Afi terkekeh sambil menggeleng-gelengkan kepala, menyadari seorang dosen yang paranoid jika kedoknya terbongkar.

“well, dari hal sesimpel tadi gue bisa nyimpulin, lo..... Sama winata.... Kalian ada rasa kan?” simpul Afi

Bright hanya diam, tak menyanggah karena memang benar dimikian.

“i don't know if i'm being honest, gue ga siap lihat gimana reaksi winata yang tahu kebusukan lo”

Lanjut Afi, emosi Bright sudah ada di ubun-ubun, jika saja tak ada Winata mungkin ia sudah mengajar afi.

“watch your mouth, i didn't want to hurt u right now”

Bright memberikan peringatannya.

“ah wow, daddy”

Ledek Afi dengan panggilan yang mereka mainkan seminggu lalu.

“fuck” Bright berdecak kesal.

“its ok daddy, gue ga bakal bilang ke win rahasia diantara kita, karena dia sahabat gue, dan lo..... Ummmm i don't know what to say, partner sex terhebat gue maybe?”

Lagi-lagi Afi menguji kesabaran Bright, bisa-bisanya Afi berkata seperti itu disaat kafe tengah ramai-ramainya, bisa saja meja sebelah mendengar perkataan mereka berdua.

” shut your mouth, karena resikonya bukan cuma ada di gue, tapi juga lo”

ujar Bright dengan nada gigi bergemeletukan.

Jika dipikir-pikir ucapan Bright benar juga, jika ia memberi tahu winata tentang dirinya dengan Bright, yang terkena imbasnya bukan cuma sang dosen, namun dirinya juga, dan ia tak siap kehilangan sahabat dan partner sehebat dan seloya winata.

Afi mengangguk setelah mencerna dan menimbang baik buruknya.

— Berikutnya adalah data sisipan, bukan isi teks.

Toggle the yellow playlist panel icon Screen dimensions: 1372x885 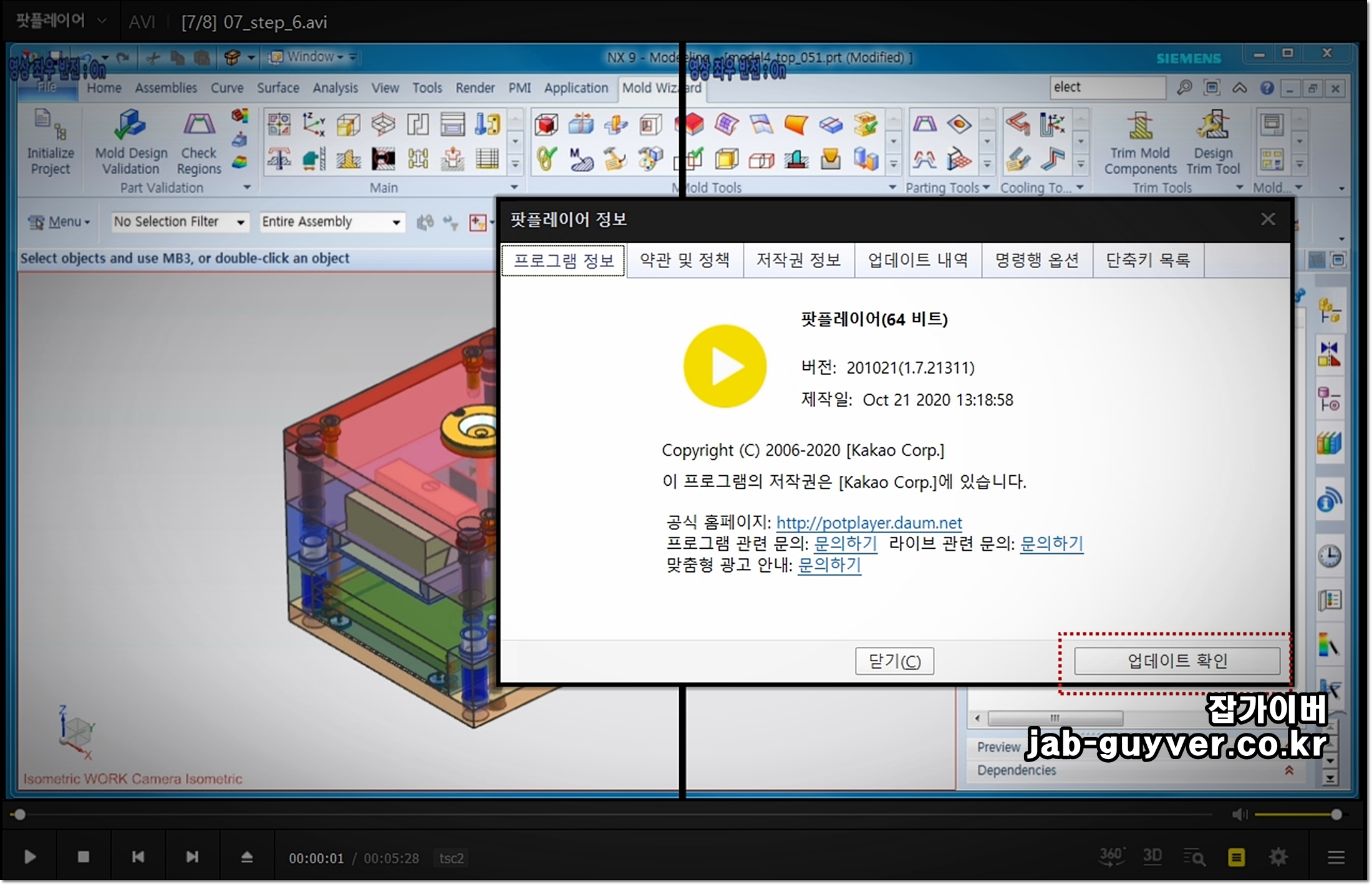point(1236,858)
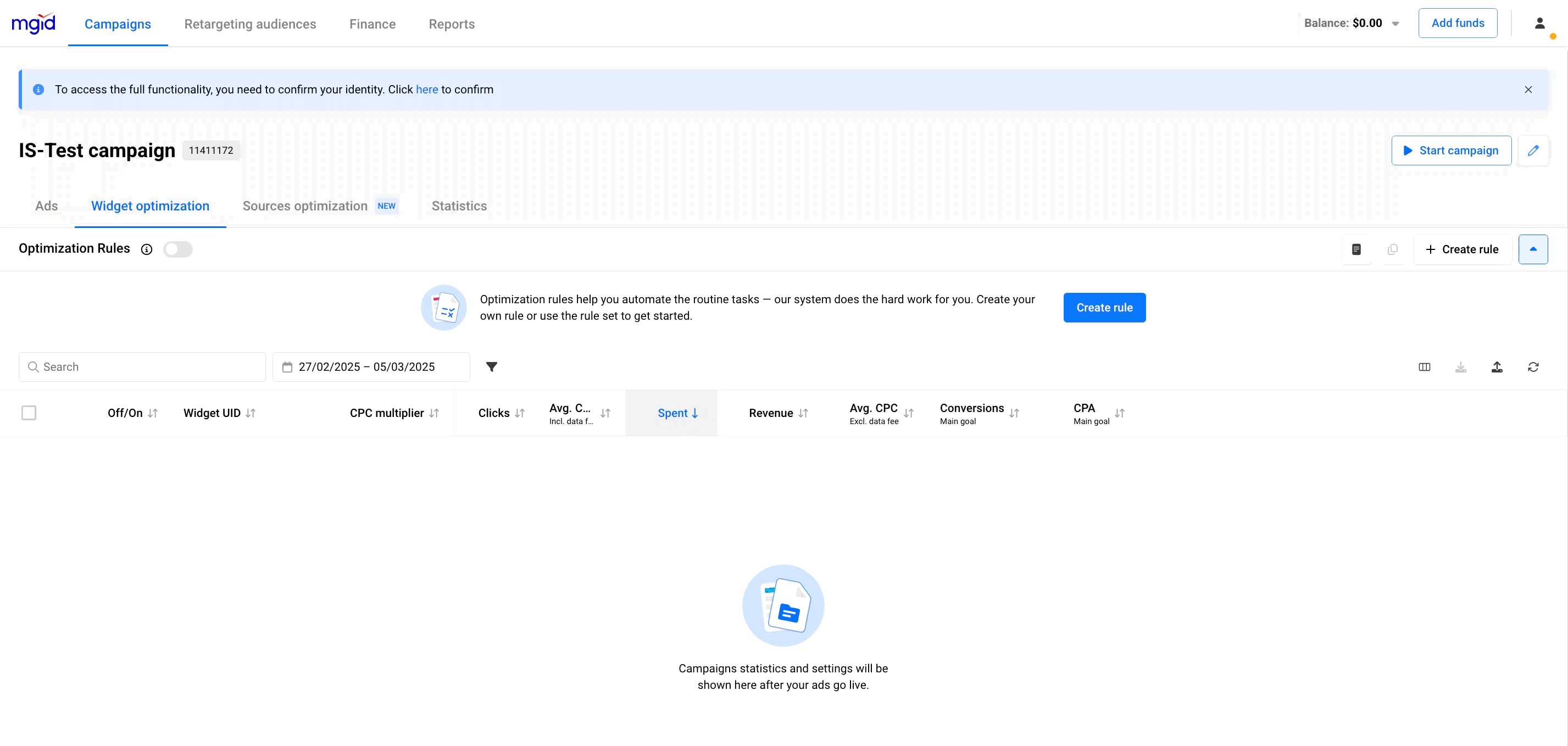Switch to the Statistics tab
The width and height of the screenshot is (1568, 746).
459,206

Keputusan sudah diambil olehnya.

“okay, gue izininin lo deketin winata, but once i heard you hurt him...... Ini akhir dari segalanya”

kata Afi memberikan keputusan dan ancamannya pada Bright.

“deal, now just shut your mouth”

Jawab Bright cepat, ada kesepakatan yang terjadi di sebuah kafe bernama kopipedia, sebuah kafe favorit winata menenangkan diri telah dicemari sebuah janji yang menjadi bom waktu bagi ketiganya.

Kopipedia. Semarang, 19 Oktober 2019 05:30 Pm.